É recordar a voz que se insurgiu contra os grilhões do poder e por isso mesmo
tombou numa curva qualquer de caminho.
Não há que
falar em ofício das armas sem avistar o poderoso coronel ordenando sobre o
destino e sina do pobre e extenuado sertanejo. O mesmo coronel que acolhe ao
seu redor o rebotalho de assassinos e imprestáveis e os transforma em fiéis
escudeiros e paus-mandados para espalhar a sangria. Paga qualquer moeda,
promete proteção perante os crimes cometidos, fornece armas e munição, e depois
lê a cartilha das inimizades e desafetos e diz que a qualquer momento estejam
prontos para agir. E assim os inimigos são afrontados, os inocentes perseguidos
e qualquer um podendo cair nas graças da mira de uma carabina.
A verdade é
que era um sertão de muitos ofícios. O ofício da terra, o ofício da
sobrevivência, o ofício do ganha-pão, o ofício do enfrentamento das secas e
estiagens, o ofício do medo, o ofício da submissão, o ofício da incerteza. Mas
também o ofício da coragem, da valentia, do destemor. E foi pelo ofício do
fervor do sangue correndo nas veias que incontinenti brotou o ofício das armas,
das espingardas, de qualquer uma que cuspisse fogo e fizesse prova contrária do
troco merecido. Eis que homem valente é o sertanejo e se nega a suportar uma
desfeita quando pode resolver de outro modo. Então a guerra está feita.
Tem-se, pois,
que o ofício das espingardas simboliza, a um só tempo, tanto a vida como a
morte vida. Ora, carregar uma arma permite a continuidade e também o fim. E
naqueles idos de violência, tanto servia como proteção como para afrontar o
inimigo. Representa ainda um ciclo nordestino onde o estampido das armas contou
a própria história de um povo construindo sua identidade através de guerras
abertas, conflitos sociais e enfrentamento das situações as mais adversas.
O cangaço
nasceu assim, do ofício das espingardas. Um dia alguém deu voz ao seu sofrimento
pelas injustiças e perseguições e decidiu enfrentar o mundo e o poder ao redor.

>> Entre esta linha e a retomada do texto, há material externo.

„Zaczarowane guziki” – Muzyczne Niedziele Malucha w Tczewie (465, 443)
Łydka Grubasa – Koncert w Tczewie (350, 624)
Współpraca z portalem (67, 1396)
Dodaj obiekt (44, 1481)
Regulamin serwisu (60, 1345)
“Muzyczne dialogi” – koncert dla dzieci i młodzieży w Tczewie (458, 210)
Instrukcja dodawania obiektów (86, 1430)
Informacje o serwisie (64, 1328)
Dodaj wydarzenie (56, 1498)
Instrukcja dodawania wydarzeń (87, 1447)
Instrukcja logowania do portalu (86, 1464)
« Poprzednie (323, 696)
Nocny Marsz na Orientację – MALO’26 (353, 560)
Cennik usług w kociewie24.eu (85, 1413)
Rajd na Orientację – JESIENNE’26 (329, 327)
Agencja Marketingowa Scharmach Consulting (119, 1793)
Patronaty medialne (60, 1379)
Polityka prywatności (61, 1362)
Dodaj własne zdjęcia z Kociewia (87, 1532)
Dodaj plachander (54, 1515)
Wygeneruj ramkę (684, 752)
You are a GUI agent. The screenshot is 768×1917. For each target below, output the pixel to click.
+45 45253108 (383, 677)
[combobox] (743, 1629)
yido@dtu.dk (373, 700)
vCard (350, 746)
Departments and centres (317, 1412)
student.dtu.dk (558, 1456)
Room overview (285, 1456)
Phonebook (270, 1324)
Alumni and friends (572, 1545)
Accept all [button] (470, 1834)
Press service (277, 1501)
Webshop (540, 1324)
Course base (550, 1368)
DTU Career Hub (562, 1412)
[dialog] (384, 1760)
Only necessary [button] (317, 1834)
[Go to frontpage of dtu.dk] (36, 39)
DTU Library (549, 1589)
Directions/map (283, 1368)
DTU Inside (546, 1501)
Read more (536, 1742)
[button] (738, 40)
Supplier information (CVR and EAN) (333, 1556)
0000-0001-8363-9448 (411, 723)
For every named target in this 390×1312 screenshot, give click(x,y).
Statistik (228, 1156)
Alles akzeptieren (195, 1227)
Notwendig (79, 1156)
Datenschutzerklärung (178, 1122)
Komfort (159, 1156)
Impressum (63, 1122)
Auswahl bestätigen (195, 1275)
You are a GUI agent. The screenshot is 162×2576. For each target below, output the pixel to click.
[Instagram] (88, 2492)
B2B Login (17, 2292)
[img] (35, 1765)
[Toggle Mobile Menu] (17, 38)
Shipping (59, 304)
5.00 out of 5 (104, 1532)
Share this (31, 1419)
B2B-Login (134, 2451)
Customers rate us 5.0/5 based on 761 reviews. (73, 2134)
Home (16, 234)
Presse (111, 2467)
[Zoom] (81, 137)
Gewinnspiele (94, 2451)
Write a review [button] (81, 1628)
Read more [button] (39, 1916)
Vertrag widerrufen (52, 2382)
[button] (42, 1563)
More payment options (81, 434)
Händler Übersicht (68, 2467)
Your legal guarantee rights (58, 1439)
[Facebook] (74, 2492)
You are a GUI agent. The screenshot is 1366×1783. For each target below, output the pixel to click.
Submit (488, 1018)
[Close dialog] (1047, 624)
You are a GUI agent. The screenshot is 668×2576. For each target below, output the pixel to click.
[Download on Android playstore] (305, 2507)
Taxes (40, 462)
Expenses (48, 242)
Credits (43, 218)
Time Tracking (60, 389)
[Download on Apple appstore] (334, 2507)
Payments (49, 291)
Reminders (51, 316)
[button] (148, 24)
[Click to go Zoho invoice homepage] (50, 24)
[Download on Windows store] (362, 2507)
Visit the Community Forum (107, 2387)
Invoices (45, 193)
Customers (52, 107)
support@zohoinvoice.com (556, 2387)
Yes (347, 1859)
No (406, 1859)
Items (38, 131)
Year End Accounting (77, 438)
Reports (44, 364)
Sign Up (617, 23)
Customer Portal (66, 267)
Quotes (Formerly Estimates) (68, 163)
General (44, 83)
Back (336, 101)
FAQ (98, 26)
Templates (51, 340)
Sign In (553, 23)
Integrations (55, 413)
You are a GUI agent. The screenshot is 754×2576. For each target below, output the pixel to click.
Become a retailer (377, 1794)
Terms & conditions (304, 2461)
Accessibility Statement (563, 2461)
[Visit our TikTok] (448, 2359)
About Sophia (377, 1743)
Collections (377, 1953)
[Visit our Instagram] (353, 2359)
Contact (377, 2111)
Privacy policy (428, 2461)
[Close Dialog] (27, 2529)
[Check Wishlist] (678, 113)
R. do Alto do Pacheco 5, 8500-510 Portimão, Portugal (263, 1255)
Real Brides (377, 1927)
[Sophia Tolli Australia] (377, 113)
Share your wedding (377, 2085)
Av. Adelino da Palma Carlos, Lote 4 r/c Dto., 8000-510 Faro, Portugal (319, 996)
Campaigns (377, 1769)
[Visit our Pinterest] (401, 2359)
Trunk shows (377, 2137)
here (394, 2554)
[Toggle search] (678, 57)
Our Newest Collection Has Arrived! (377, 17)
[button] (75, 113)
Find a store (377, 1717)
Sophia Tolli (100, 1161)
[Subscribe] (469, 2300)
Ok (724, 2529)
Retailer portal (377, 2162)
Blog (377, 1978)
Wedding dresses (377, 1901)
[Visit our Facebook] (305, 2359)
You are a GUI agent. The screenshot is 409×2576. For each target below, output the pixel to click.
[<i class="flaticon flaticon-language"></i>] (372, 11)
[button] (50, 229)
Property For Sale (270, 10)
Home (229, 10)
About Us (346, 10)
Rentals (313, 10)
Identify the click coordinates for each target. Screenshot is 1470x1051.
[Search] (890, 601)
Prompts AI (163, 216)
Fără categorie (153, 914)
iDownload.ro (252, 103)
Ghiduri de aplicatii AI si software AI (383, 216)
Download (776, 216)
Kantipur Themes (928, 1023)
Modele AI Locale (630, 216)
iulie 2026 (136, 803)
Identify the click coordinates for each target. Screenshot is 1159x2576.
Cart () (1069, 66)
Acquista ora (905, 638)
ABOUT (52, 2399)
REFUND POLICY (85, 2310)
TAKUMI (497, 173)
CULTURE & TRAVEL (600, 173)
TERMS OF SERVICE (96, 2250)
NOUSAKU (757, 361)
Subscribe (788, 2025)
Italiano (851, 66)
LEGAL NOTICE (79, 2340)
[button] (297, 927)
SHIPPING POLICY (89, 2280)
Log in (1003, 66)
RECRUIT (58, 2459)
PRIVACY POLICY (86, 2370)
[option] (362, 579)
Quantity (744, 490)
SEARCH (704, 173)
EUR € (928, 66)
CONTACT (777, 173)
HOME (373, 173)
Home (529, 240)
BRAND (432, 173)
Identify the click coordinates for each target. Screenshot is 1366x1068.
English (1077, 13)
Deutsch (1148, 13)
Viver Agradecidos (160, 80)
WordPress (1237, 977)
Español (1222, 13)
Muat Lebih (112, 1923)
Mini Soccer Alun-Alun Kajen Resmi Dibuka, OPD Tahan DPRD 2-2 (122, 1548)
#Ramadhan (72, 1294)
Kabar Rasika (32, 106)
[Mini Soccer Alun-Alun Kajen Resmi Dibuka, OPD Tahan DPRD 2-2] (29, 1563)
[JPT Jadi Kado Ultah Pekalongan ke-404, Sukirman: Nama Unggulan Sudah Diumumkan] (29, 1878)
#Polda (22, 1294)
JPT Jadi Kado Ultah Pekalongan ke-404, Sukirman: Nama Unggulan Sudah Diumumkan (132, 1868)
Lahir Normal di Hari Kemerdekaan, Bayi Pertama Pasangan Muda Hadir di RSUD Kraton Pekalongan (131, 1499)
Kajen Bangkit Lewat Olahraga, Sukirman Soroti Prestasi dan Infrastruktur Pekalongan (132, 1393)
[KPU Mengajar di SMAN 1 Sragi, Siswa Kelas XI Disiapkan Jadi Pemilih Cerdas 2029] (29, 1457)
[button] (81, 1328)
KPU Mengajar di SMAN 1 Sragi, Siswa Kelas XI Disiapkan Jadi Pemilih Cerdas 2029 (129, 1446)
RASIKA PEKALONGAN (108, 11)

E depois mais um, e ainda mais outro, e de repente estava formado um grupo de
rebelados. Mas a coragem e o destemor nada significavam ante a belicosidade
daqueles tidos como inimigos. Então lançaram mão das armas e se entrincheiraram
nos escondidos e veredas daqueles sertões de outra. E nunca se viu tanto cuspir
fogo como a partir daí. Nunca se viu tantas espingardas no seu ofício.